*** Supplied data ***

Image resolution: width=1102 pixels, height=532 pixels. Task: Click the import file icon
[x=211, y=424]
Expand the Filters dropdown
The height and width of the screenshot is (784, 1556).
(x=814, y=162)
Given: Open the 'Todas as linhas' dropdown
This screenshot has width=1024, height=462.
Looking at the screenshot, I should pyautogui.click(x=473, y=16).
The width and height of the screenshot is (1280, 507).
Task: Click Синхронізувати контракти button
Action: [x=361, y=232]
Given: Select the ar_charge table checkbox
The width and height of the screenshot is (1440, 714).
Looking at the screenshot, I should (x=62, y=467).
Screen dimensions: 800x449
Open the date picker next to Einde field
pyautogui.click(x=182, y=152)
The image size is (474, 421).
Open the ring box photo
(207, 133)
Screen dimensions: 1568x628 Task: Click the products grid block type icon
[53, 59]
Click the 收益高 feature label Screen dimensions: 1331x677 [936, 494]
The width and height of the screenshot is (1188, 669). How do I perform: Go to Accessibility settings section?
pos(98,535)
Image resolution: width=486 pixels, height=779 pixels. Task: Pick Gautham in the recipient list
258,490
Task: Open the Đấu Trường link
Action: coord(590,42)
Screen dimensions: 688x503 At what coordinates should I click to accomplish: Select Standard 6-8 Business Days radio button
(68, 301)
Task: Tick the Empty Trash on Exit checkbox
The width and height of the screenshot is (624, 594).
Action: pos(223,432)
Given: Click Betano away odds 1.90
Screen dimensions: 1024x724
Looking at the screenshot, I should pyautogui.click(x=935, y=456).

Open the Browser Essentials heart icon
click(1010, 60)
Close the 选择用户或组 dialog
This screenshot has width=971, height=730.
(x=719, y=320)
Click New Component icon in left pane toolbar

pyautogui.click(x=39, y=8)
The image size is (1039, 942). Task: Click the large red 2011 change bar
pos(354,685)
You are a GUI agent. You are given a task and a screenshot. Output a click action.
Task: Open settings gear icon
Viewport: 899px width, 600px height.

*** End of Supplied data ***

#### What you need to do
A complete and exact repetition of the entries is required.

#### Exercise answer
Image resolution: width=1102 pixels, height=532 pixels. Task: Click the import file icon
[x=211, y=424]
Expand the Filters dropdown
The height and width of the screenshot is (784, 1556).
(x=814, y=162)
Given: Open the 'Todas as linhas' dropdown
This screenshot has width=1024, height=462.
Looking at the screenshot, I should pyautogui.click(x=473, y=16).
The width and height of the screenshot is (1280, 507).
Task: Click Синхронізувати контракти button
Action: [x=361, y=232]
Given: Select the ar_charge table checkbox
The width and height of the screenshot is (1440, 714).
Looking at the screenshot, I should (x=62, y=467).
Screen dimensions: 800x449
Open the date picker next to Einde field
pyautogui.click(x=182, y=152)
The image size is (474, 421).
Open the ring box photo
(207, 133)
Screen dimensions: 1568x628 Task: Click the products grid block type icon
[53, 59]
Click the 收益高 feature label Screen dimensions: 1331x677 [936, 494]
The width and height of the screenshot is (1188, 669). How do I perform: Go to Accessibility settings section?
pos(98,535)
Image resolution: width=486 pixels, height=779 pixels. Task: Pick Gautham in the recipient list
258,490
Task: Open the Đấu Trường link
Action: coord(590,42)
Screen dimensions: 688x503 At what coordinates should I click to accomplish: Select Standard 6-8 Business Days radio button
(68, 301)
Task: Tick the Empty Trash on Exit checkbox
The width and height of the screenshot is (624, 594).
Action: pos(223,432)
Given: Click Betano away odds 1.90
Screen dimensions: 1024x724
Looking at the screenshot, I should pyautogui.click(x=935, y=456).

Open the Browser Essentials heart icon
click(1010, 60)
Close the 选择用户或组 dialog
This screenshot has width=971, height=730.
(x=719, y=320)
Click New Component icon in left pane toolbar

pyautogui.click(x=39, y=8)
The image size is (1039, 942). Task: Click the large red 2011 change bar
pos(354,685)
You are a GUI agent. You are given a task and a screenshot. Output a click action.
Task: Open settings gear icon
Viewport: 899px width, 600px height.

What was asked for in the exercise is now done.